--- START ---
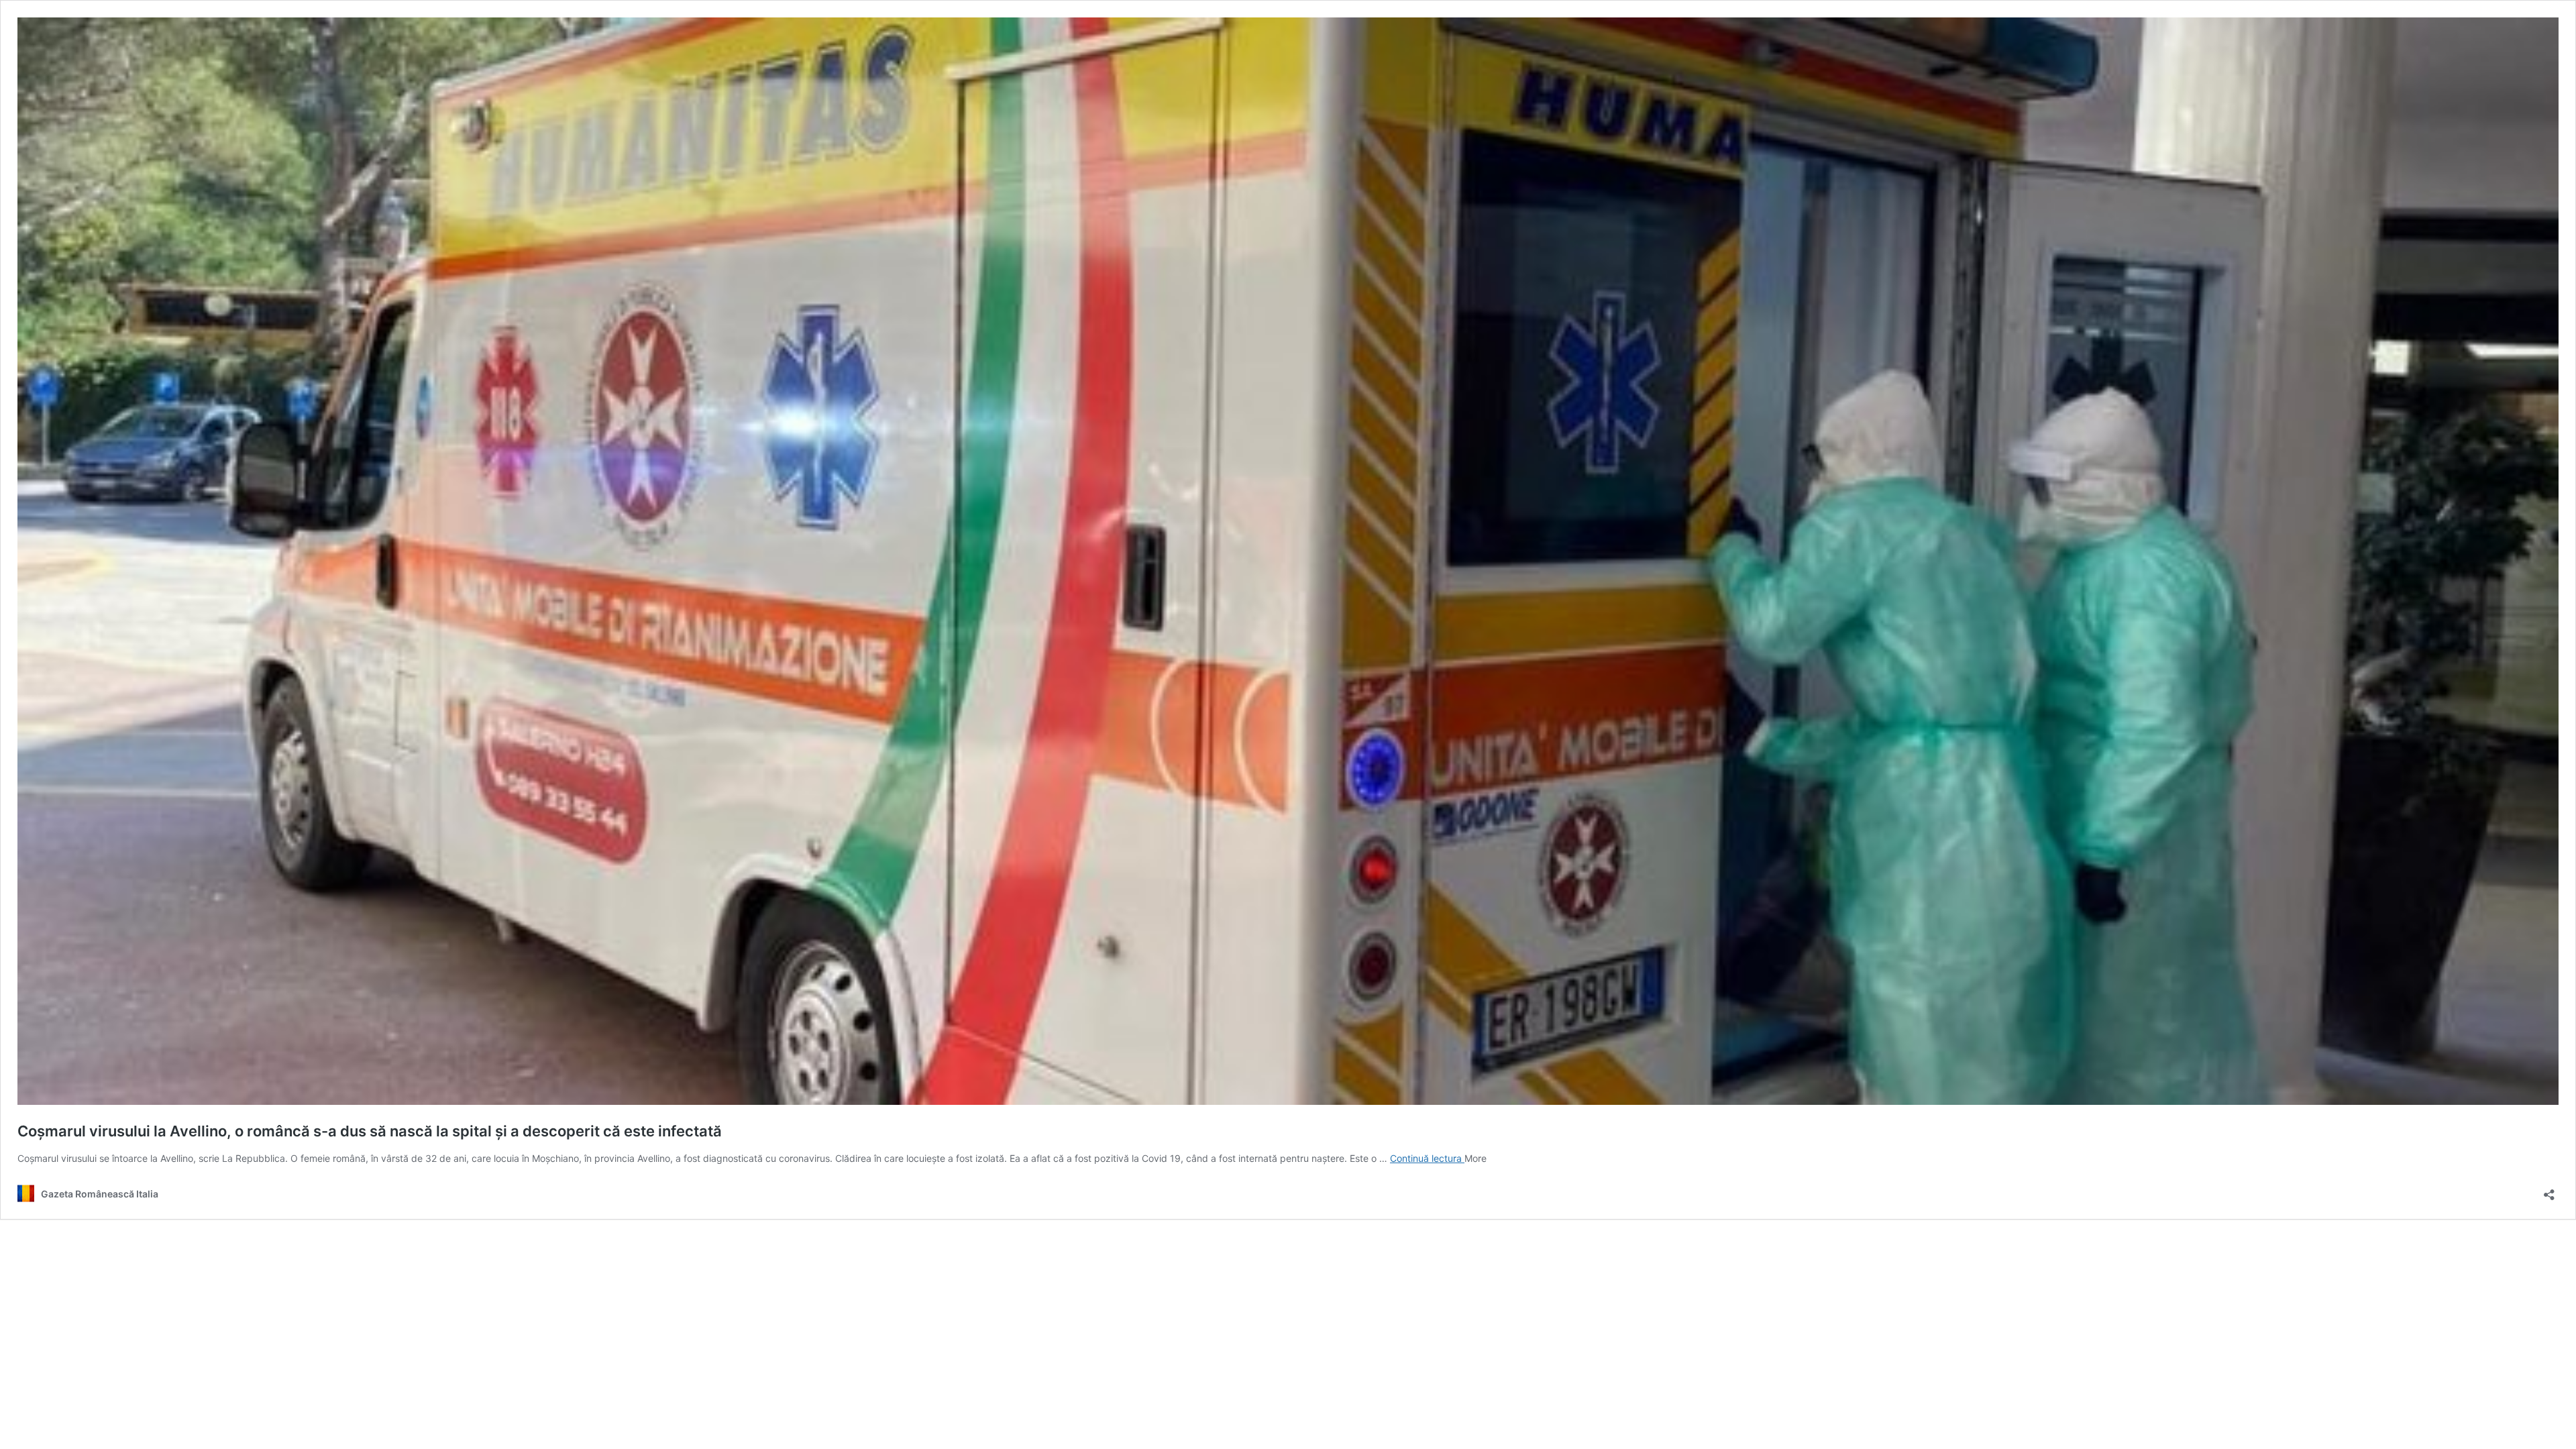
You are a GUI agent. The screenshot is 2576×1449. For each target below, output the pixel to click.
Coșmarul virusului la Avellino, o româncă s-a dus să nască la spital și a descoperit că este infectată (369, 1131)
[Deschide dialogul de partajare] (2549, 1190)
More (1475, 1158)
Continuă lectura (1427, 1158)
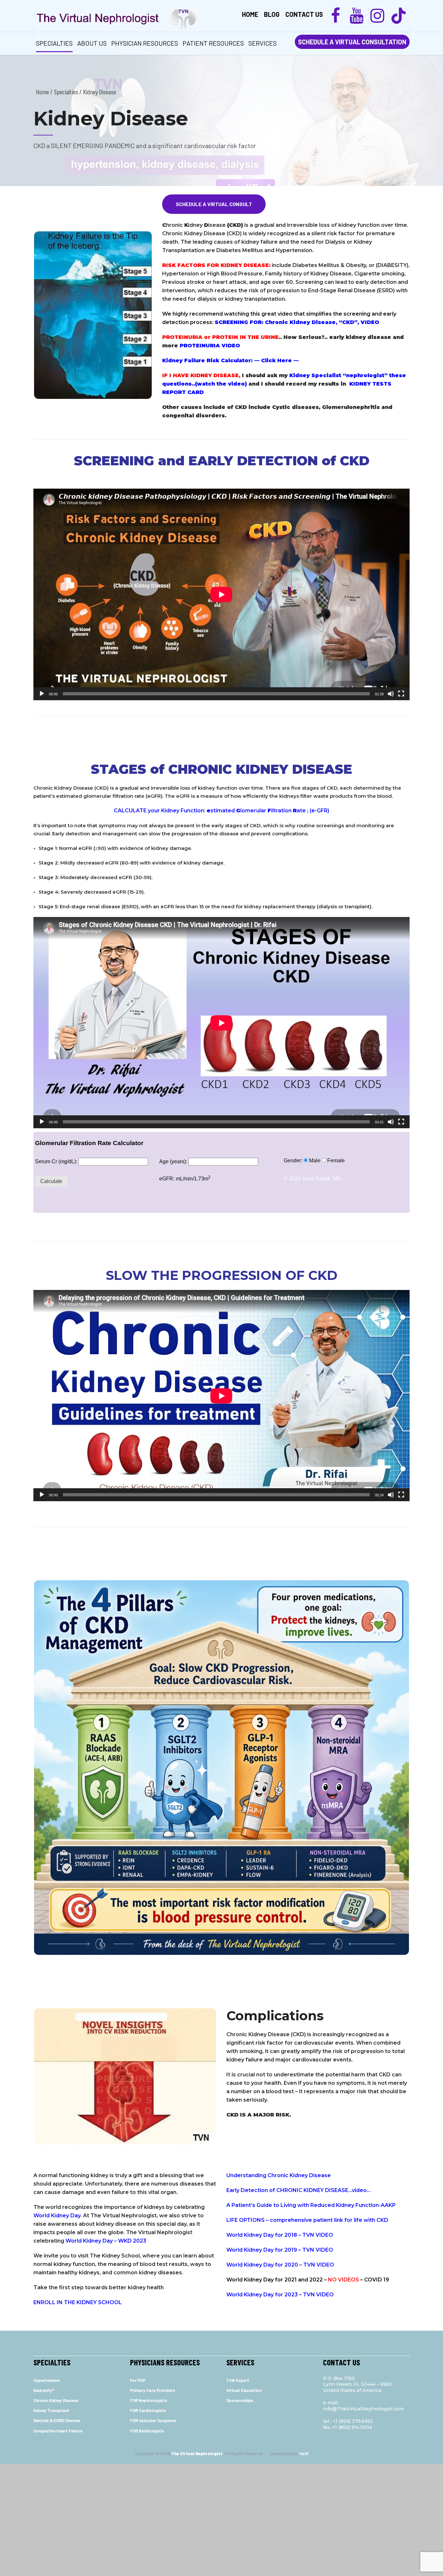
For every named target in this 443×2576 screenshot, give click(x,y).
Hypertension (46, 2380)
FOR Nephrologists (148, 2400)
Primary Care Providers (152, 2390)
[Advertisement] (221, 2518)
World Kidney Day (56, 2215)
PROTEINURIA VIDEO (210, 345)
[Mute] (391, 693)
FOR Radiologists (147, 2430)
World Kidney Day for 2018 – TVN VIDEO (279, 2235)
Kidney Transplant (51, 2410)
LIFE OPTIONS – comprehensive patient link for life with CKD (307, 2220)
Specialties (54, 43)
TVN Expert (237, 2380)
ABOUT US (92, 43)
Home (250, 14)
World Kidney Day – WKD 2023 (106, 2241)
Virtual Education (243, 2390)
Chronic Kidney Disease (55, 2400)
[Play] (42, 693)
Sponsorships (239, 2400)
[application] (221, 594)
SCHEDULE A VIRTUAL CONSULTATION (352, 42)
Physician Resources (144, 43)
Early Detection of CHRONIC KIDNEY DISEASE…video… (298, 2190)
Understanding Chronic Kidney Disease (278, 2175)
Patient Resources (213, 43)
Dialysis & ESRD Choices (56, 2420)
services (262, 43)
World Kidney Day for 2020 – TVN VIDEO (280, 2265)
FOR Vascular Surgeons (153, 2420)
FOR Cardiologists (148, 2410)
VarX (303, 2453)
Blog (272, 14)
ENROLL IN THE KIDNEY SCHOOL (77, 2302)
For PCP (137, 2380)
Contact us (304, 14)
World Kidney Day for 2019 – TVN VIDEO (279, 2250)
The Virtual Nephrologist (196, 2453)
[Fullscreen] (401, 693)
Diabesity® (43, 2390)
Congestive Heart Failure (57, 2430)
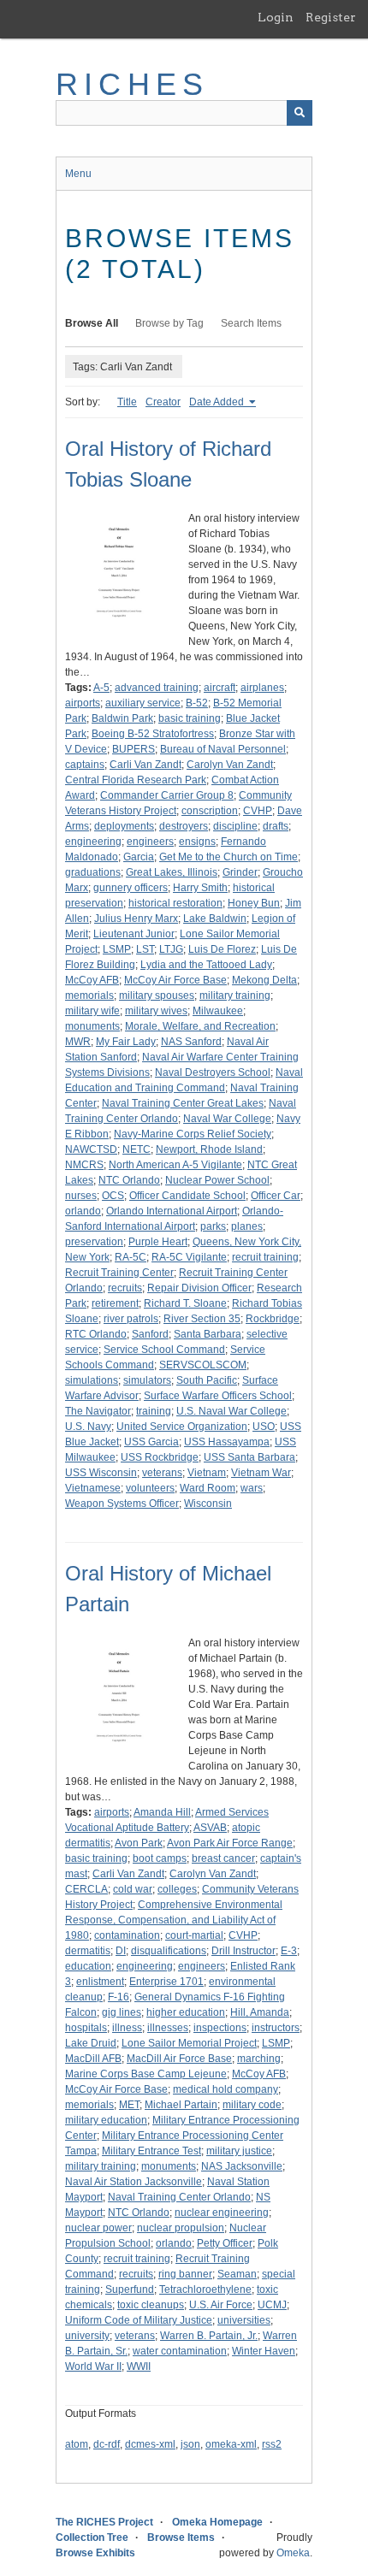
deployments (124, 826)
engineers (150, 842)
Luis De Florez (222, 949)
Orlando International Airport (171, 1211)
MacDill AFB (93, 2059)
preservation (94, 1242)
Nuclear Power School (217, 1180)
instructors (276, 2028)
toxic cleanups (150, 2305)
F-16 (118, 1997)
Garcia (138, 857)
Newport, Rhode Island (209, 1149)
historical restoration (175, 903)
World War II (93, 2366)
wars (251, 1488)
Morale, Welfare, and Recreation (200, 1026)
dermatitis (87, 1951)
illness (127, 2028)
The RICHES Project (104, 2522)
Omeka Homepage (217, 2522)
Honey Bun (254, 903)
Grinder (240, 872)
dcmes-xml (150, 2444)
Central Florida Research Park (135, 780)
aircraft (219, 688)
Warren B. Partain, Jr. (209, 2336)
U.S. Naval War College (231, 1411)
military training (234, 995)
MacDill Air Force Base (179, 2059)
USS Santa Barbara (249, 1457)
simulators (147, 1380)
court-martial (194, 1935)
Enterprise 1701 (166, 1982)
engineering (93, 842)
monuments (92, 1026)
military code (252, 2105)
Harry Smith (200, 888)
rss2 (272, 2444)
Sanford (150, 1334)
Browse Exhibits (95, 2553)
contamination (127, 1935)
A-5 (101, 688)
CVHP (257, 811)
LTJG (171, 949)
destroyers (183, 826)
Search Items (251, 323)
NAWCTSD (91, 1149)
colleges (177, 1889)
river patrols (131, 1319)
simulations (91, 1380)
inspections (219, 2028)
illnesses (167, 2028)
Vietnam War (261, 1473)
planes (247, 1226)
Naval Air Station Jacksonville (133, 2182)
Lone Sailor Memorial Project (189, 2043)
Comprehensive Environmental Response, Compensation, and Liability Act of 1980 (173, 1920)
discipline (235, 826)
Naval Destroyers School (212, 1072)
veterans (162, 1473)
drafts (275, 826)
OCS (113, 1196)
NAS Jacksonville (241, 2166)
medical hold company (225, 2089)
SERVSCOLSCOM (202, 1365)
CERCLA (86, 1889)
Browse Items (181, 2538)
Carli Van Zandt (145, 765)
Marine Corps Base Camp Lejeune (146, 2074)
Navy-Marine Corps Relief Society (192, 1134)
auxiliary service (143, 703)
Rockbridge (273, 1319)
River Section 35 (201, 1319)
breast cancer (223, 1858)
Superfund (129, 2289)
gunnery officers (130, 888)
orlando (83, 1211)
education (88, 1966)
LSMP (117, 949)
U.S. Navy (88, 1427)
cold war (132, 1889)
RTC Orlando (96, 1334)
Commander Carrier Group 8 (167, 795)
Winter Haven (263, 2351)
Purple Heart (157, 1242)
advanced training (157, 688)
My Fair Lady (126, 1042)
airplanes (262, 688)
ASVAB (210, 1828)
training (153, 1411)
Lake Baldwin (214, 919)
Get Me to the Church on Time (228, 857)
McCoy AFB (92, 980)
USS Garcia (151, 1442)
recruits (125, 1288)
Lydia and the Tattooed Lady (206, 965)
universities (243, 2320)
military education (106, 2120)
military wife (92, 1011)
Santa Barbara (207, 1334)
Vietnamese (93, 1488)
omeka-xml (231, 2444)
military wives (156, 1011)
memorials (89, 995)
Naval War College (227, 1119)
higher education (185, 2012)
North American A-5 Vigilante (175, 1165)
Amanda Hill (162, 1812)
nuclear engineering (222, 2213)
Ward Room (207, 1488)
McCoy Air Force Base (175, 980)
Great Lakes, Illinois (171, 872)
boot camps (160, 1858)
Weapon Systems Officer (122, 1504)
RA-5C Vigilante (189, 1257)
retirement (115, 1303)
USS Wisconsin (101, 1473)
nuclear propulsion (180, 2228)
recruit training (265, 1257)
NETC (136, 1149)
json (190, 2444)
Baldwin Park (122, 718)
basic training (189, 718)
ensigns (197, 842)
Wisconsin (208, 1504)
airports (82, 703)
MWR (78, 1042)
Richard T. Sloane (185, 1303)
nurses (81, 1196)
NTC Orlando (129, 1180)
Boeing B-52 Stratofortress (153, 734)
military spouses (156, 995)
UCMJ (272, 2305)
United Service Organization (181, 1427)
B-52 (197, 703)
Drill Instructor (243, 1951)
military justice (239, 2151)
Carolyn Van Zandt (230, 765)
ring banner (185, 2274)
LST (145, 949)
--- END ---
- _What is required_
Can you quote exactly the lines from the one containing "ensigns (197, 842)" through the last line of the records above, and nothing else?

- _Reply_
ensigns (197, 842)
Wisconsin (208, 1504)
airports (82, 703)
MWR (78, 1042)
Richard T. Sloane (185, 1303)
nurses (81, 1196)
NTC Orlando (129, 1180)
Boeing B-52 Stratofortress (153, 734)
military spouses (156, 995)
UCMJ (272, 2305)
United Service Organization (181, 1427)
B-52 (197, 703)
Drill Instructor (243, 1951)
military justice (239, 2151)
Carolyn Van Zandt (230, 765)
ring banner (185, 2274)
LST (145, 949)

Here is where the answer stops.